### Exercise directions
Please write out exactly the line containing "The width and height of the screenshot is (1130, 476)." below and every line after it, through the last one, but leave out any pictures.

[Saved data entries]
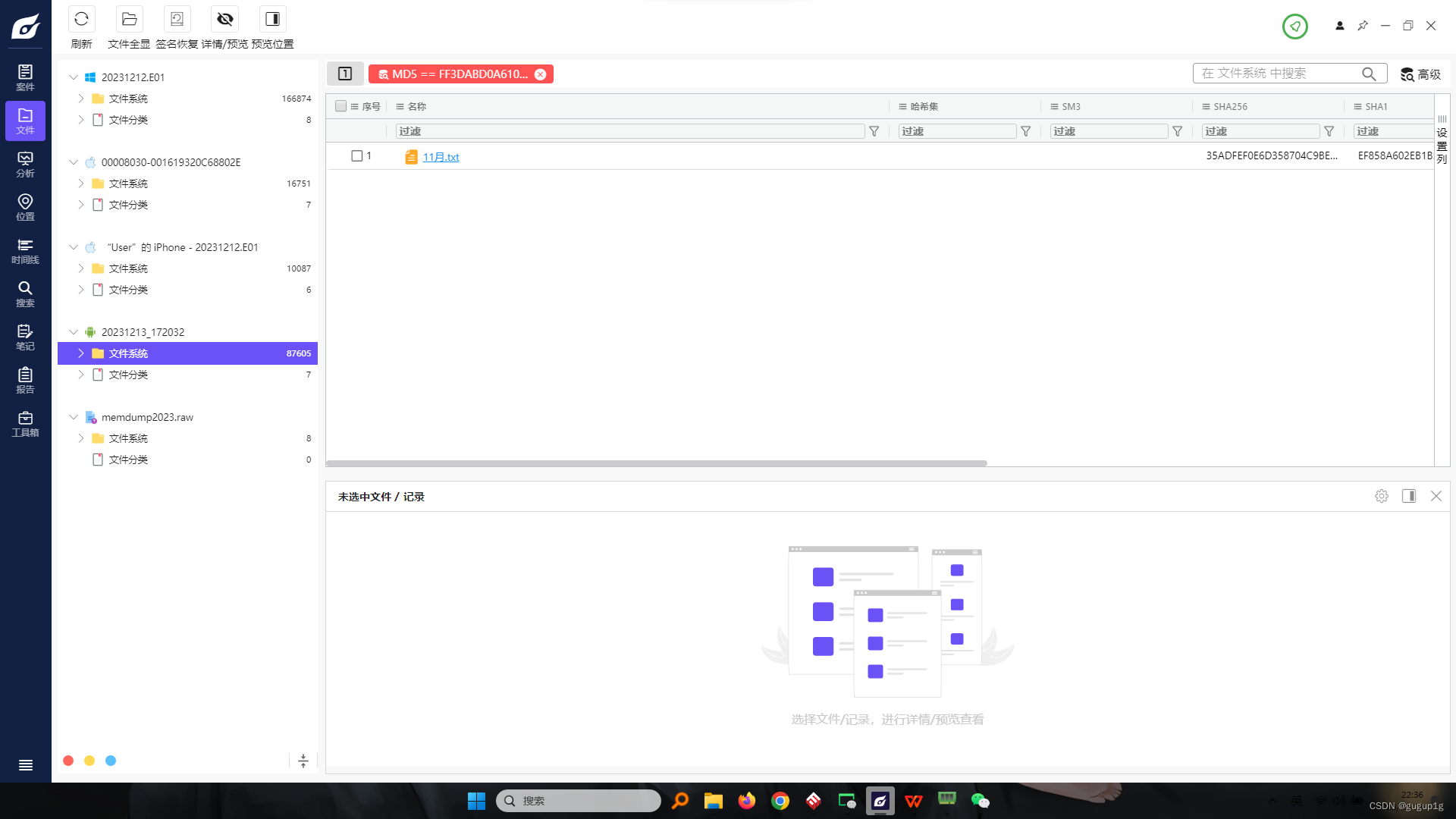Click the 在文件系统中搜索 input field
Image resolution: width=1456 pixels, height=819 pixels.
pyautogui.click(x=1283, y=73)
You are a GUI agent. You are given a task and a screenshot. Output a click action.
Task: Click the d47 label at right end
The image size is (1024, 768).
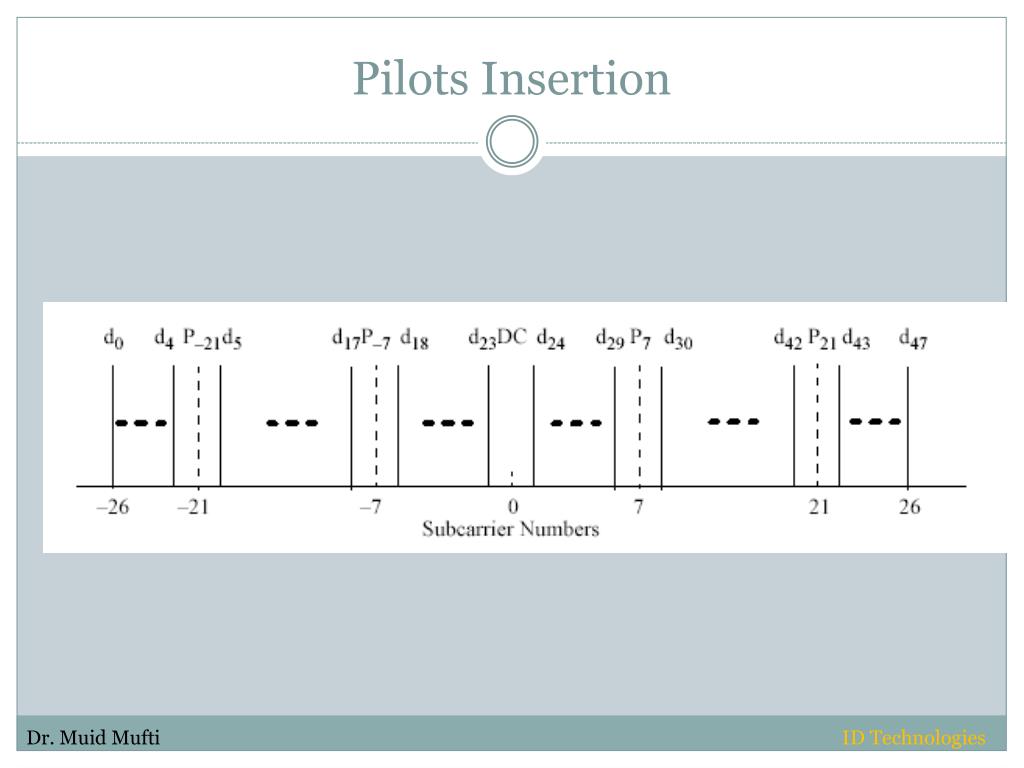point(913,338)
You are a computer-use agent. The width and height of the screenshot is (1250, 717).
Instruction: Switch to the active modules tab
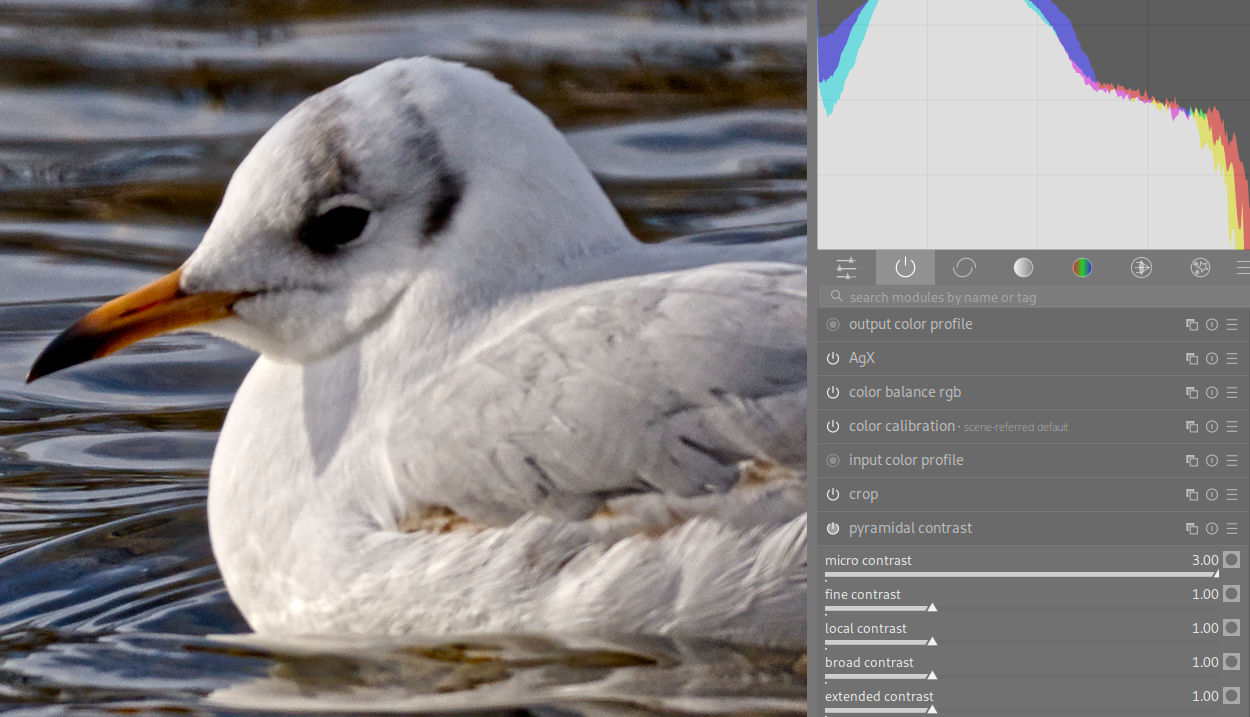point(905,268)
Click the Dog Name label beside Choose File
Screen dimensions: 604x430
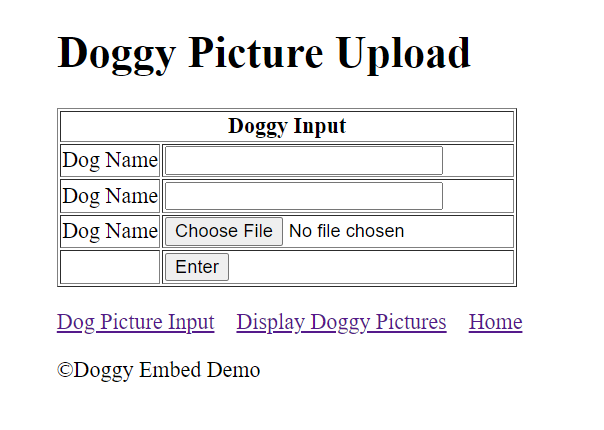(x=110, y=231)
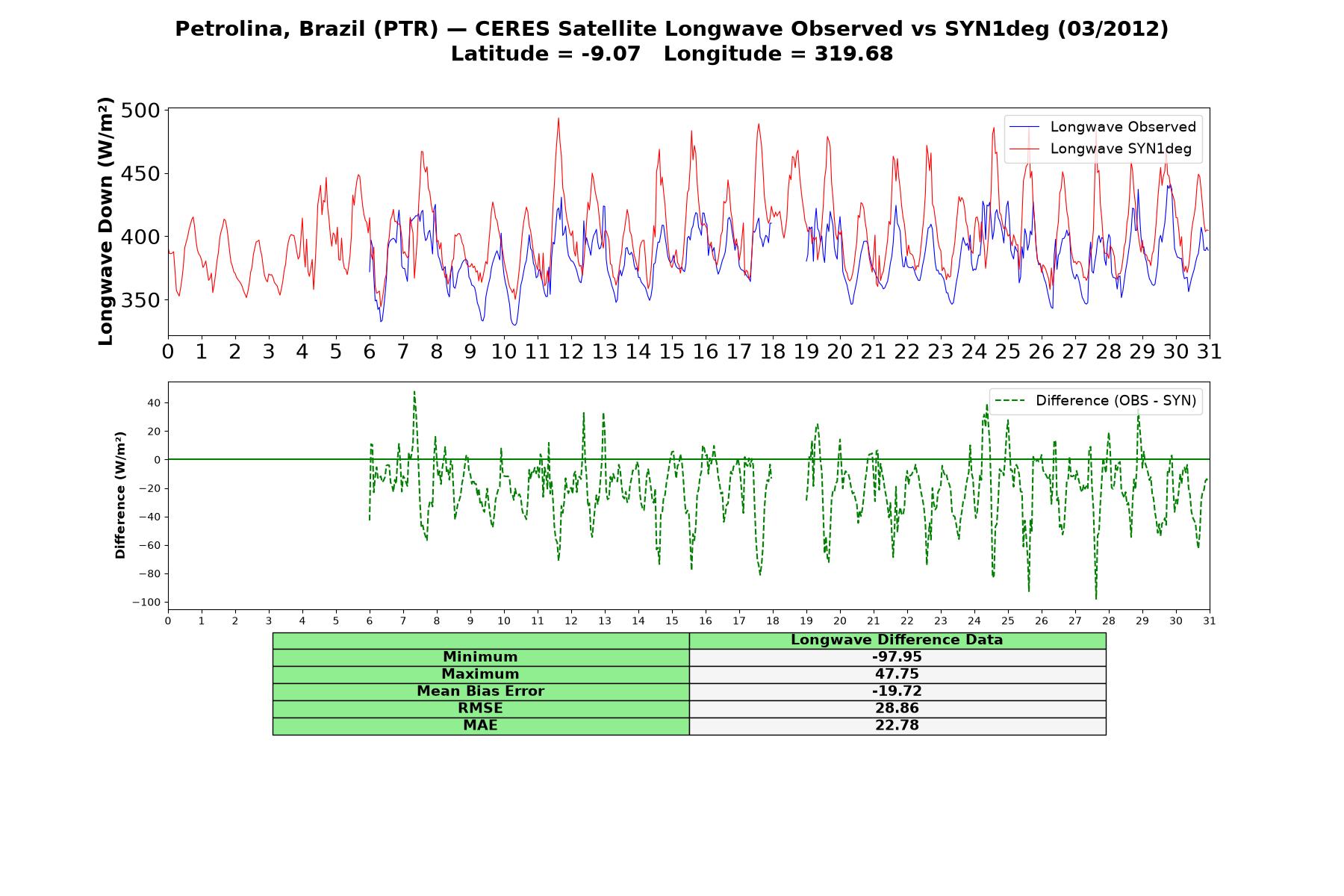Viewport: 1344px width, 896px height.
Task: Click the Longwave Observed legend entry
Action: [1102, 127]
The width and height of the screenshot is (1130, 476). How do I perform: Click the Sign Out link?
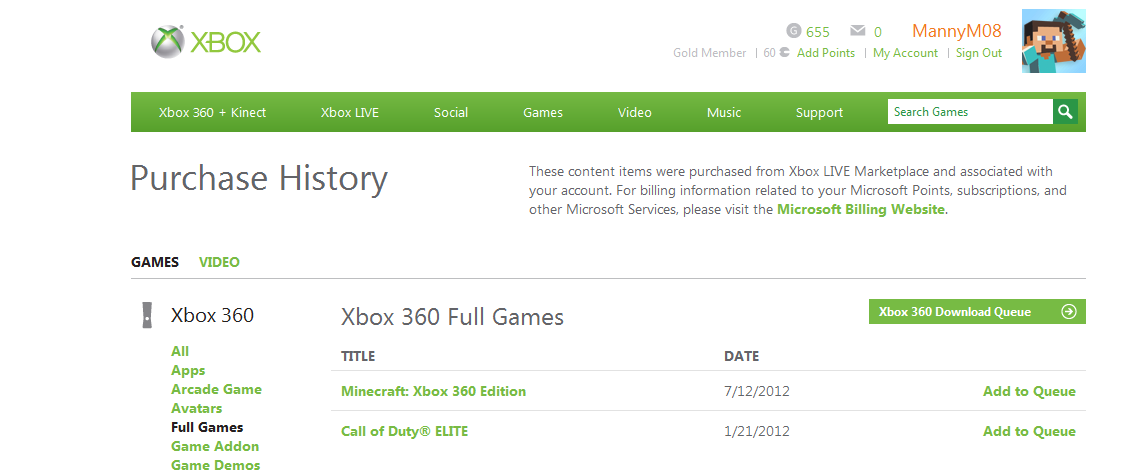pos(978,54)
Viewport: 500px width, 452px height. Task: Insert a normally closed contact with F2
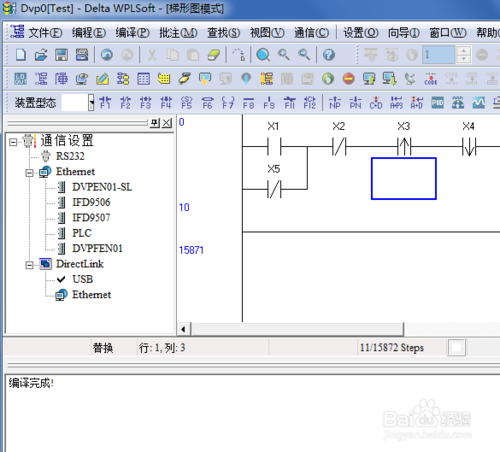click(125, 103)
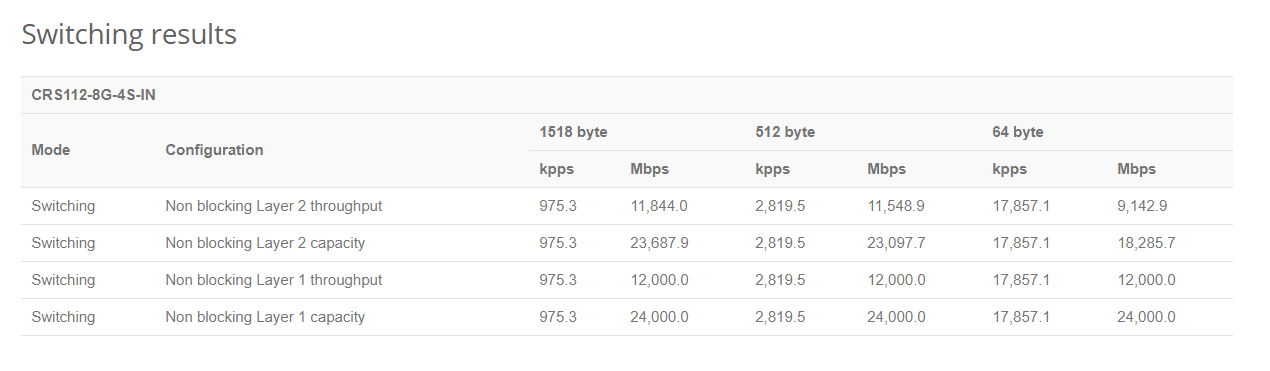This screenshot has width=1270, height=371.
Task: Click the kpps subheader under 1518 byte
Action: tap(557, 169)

### Response
The width and height of the screenshot is (1130, 476). How do I perform: Click the Sign Out link?
pos(978,54)
Viewport: 500px width, 452px height. Task: Insert a normally closed contact with F2
click(125, 103)
This screenshot has width=1270, height=371.
Task: Click the kpps subheader under 1518 byte
Action: tap(557, 169)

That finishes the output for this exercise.